Showing posts with label improve posture. Show all posts
Showing posts with label improve posture. Show all posts

Tuesday, February 3, 2015

Stability Ball vs. Standard Office Chair: Which is Best?

Fact is, many of us will spend the bulk of our waking hours sitting in front of a desk.  This fact creates health problems for some, including lower back pain. To solve for this, a growing number of office workers are experimenting with substituting their office chairs for stability balls. Will sitting on one these SUV-tire-sized rubberized balls truly help your back pain? Is it an effective way to improve your posture or strengthen your core? And even if it can do these things, is it truly going to work as a full-time chair substitute at your desk?

Of one thing there is no doubt – the scientific data confirms that too much sitting in a chair is not good for you, as we reported in the article Is Sitting Bad for Your Health? . Prolonged sitting is associate with a shorter life expectancy, with negative changes in muscle structure, and fat accumulation in your heart, liver, and brain. Other problems with extended office chair sitting include hip trouble, neck strain, back pain, and wrist problems.

Add all this up and it’s clear why medical experts are encouraging us to move about. But, specifically, what about the stability ball – will it work as a desk chair substitute and improve your health?

How a stability ball helps you


The theory behind the stability ball is that you simply cannot sit still on one: that the necessary, constant micro-movements of the trunk muscles in order to maintain your stability atop the ball will increase the strength of your core muscles and, consequently, improve or correct your lumbar spine posture.  This much is true; sitting on a bouncy rubber ball involves muscles more than sitting in an office chair.

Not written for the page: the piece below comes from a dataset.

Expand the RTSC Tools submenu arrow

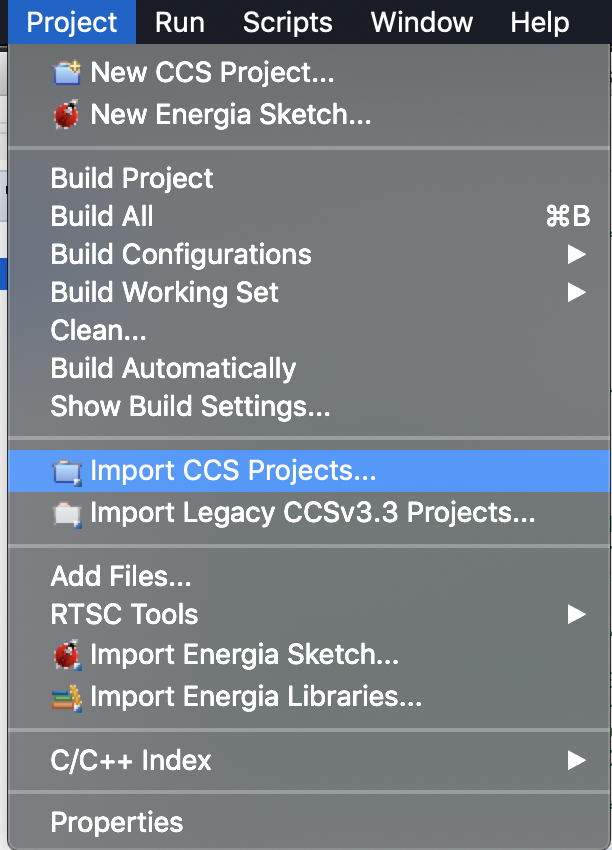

The science behind the ball


Whether or not a stability ball is good exercise, the real question is, Is it an effective chair alternative?
Most studies cast a shadow on the feasibility of the stability ball as a legitimate, practical substitution for the chair. For example, in a 2006 study from Canada’s University of Waterloo, researchers concluded that:
  • Spinal muscle activation increased – score one point for the ball as an exercise form!
  • Unhealthy pelvic tilt decreased slightly – score a half point for the chair as posture aid!
  • Discomfort increased – i.e., its use for prolonged sitting may not be advantageous.
Results were similar in a 2009 study from The Netherlands, which also found that some spinal shrinkage occurred when sitting on an exercise ball – not a good thing. They concluded that that “the advantages with respect to physical loading of sitting on an exercise ball may not outweigh the disadvantages.”

More recently, a 2013 analysis of seven related studies comparing the effect of dynamic sitting (using seating that keeps you moving) to a more static sitting condition (i.e. traditional office chairs) concluded that dynamic sitting only minimally activates trunk muscles while actively increasing discomfort.

In short: buyer beware


To summarize, do not expect prolonged sitting on a stability ball to make much difference in the manner in which you sit, and do expect it to to increase discomfort.

Possibly, if you had the patience to continue using a stability ball for several hours a day for a few weeks, your trunk muscles would strengthen to a point that the discomfort would lessen.  But, in the meantime, expect to keep using your desk chair for the bulk of your sitting.

A legal consideration: Even if you conclude that you want to try substituting your chair for a big ball, be advised that some businesses don’t allow stability balls in the office, citing potential health or safety risks. For example, you could fall off the ball and get injured, or the ball could result in trip-and-fall injuries to others. So, check with your employer first.

Alternatives to stability balls for sitting


There are many other types of movement chairs, including knee chairs, rocking office chairs, and treadmill chairs. But one of the easiest and most affordable solutions to reducing back pain and other health issues from prolonged seating is to not sit for prolonged periods.

In other words, take micro-breaks every 20 minutes or so and stand, at least, or take a short walk to the water fountain and back. As we’ve reported earlier, even by making small changes like this in your daily routine you can make significant improvements in your health.

You can also use your phone or computer software to keep you moving; set an alarm to remind you every 20 or 30 minutes to get up and move about.  Your back and your heart will thank you for it.